Well first we get a guy that claims only Rheem/Rhudd has 6 year warranty on parts and tank, which is false. Now you claim Bradford White uses only magnesium anode rods. Which is false. Yes the heaters they sell are equipped with magnesium anode rods but they do offer aluminum anode rods for those that have sulfur issues with their water. I been installing Bradford Whites at my mothers for years with out an anode rod due to the hydrogen sulfate smell, The last Bradford White Heater I installed has an aluminum anode rod in it from the manufacture, and its going on 9 years old. Which is 2 years longer than it did with out an anode rod.

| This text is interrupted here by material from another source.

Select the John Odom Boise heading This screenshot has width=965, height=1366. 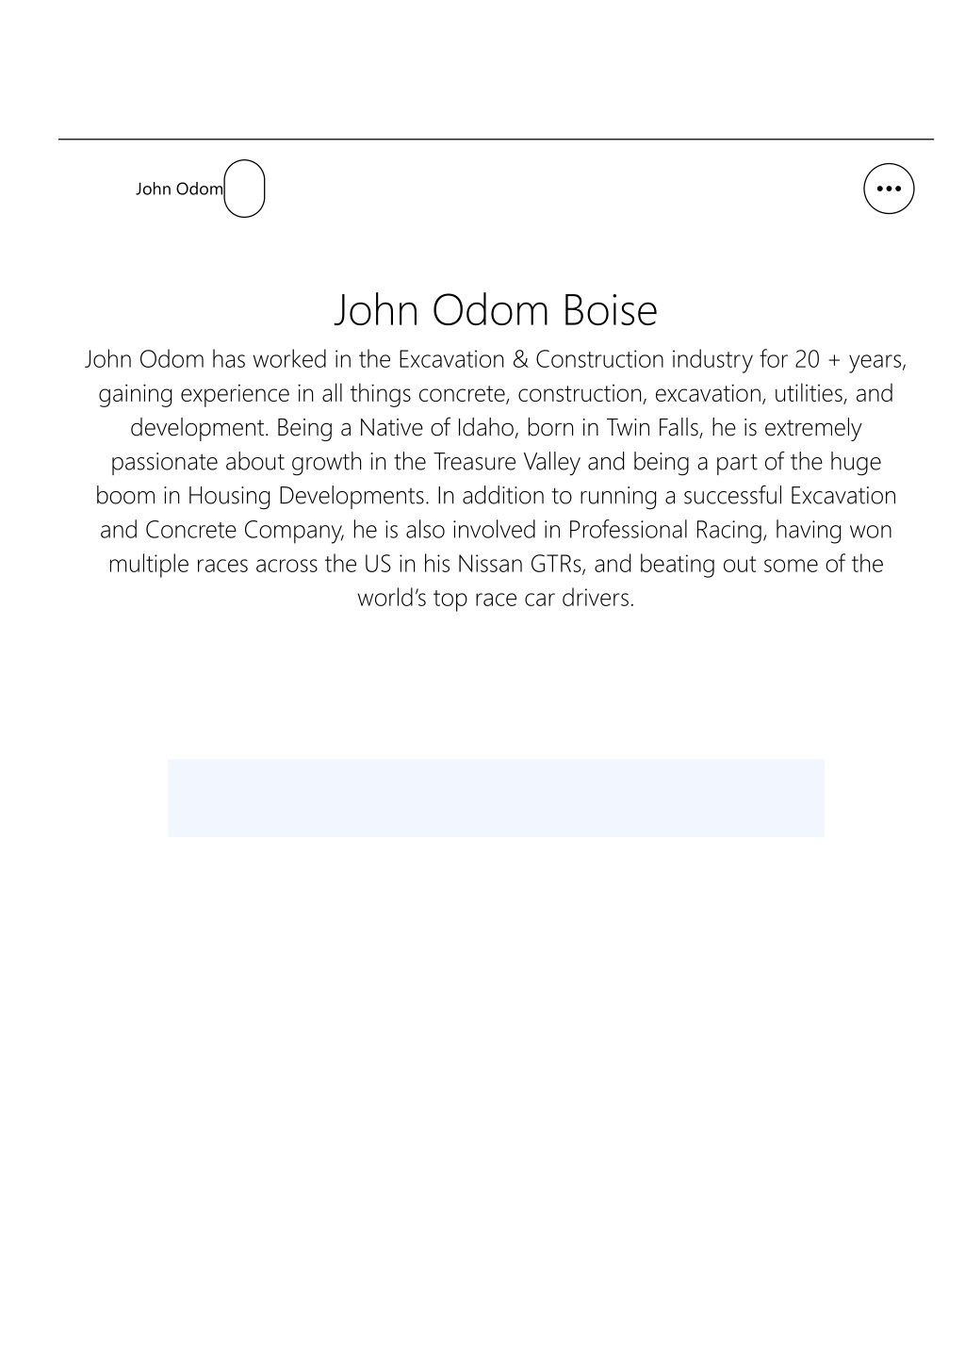click(496, 310)
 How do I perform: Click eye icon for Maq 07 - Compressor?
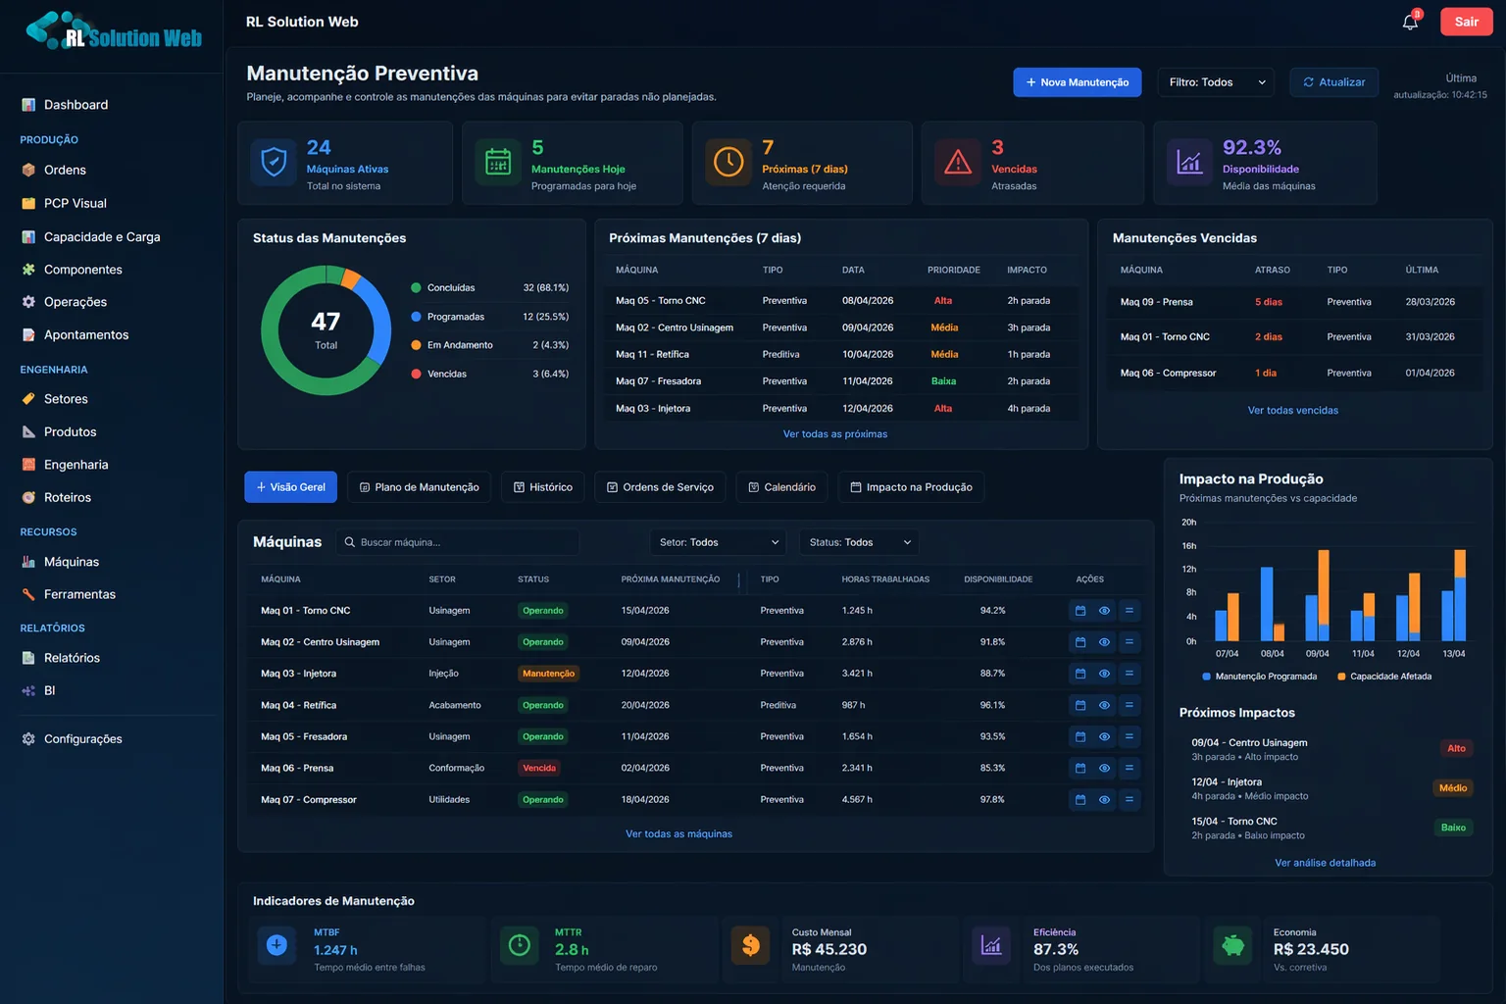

The aluminum anode rod still produces a bit of a sulfur smell but no where near as bad as a magnesium anode rode does.


----------



## DUNBAR PLUMBING (Sep 11, 2008)

Bottom line,


They are making these heaters to last just beyond the warranty.


----------



## Richard Hilliard (Apr 10, 2010)

It is a numbers game.All of the manufacturers play the numbers.We have a rash with each manufacturer right now it seems the state select heater has control of the numbers game.
Personally we install the Rheem Pro series with an 8 year warranty I am anxious to see how the 4 year warranty extension kits affect the heater.


----------



## JK949 (Mar 18, 2009)

+1 on using aluminum annode rods with water softeners.

My boss is looking to carry American instead of Bradford after a lot of warranty change outs recently. Bradford has started to collect failed tanks instead of just warranty stickers so hopefully they can look into the matter.


----------



## Master Mark (Aug 14, 2009)

*I agee with u*



Richard Hilliar said:


> It is a numbers game.All of the manufacturers play the numbers.We have a rash with each manufacturer right now it seems the state select heater has control of the numbers game.
> Personally we install the Rheem Pro series with an 8 year warranty I am anxious to see how the 4 year warranty extension kits affect the heater.


The states are the absolute worst on the market followed by a.o. smith....:yes:


Rheem seems to be doing something right , 
becasue I am not getting the shi/load of warranty calls that I am seeing with the Bradfords..

I have very rarely had to mess with a Rheem in the last 6 months, but I am doing a load of Bradfords from about the 2006 era..

I did a 10 year Bradford white yesterday with the softener next to it,,,, went out in 4 years... I did the
felx connectors on top and now I see that I should have offered them an alluminum rod in the unit for another $50 bucks

I am going to look into getting the alluminum rods on hand for the next unit if this keeps up..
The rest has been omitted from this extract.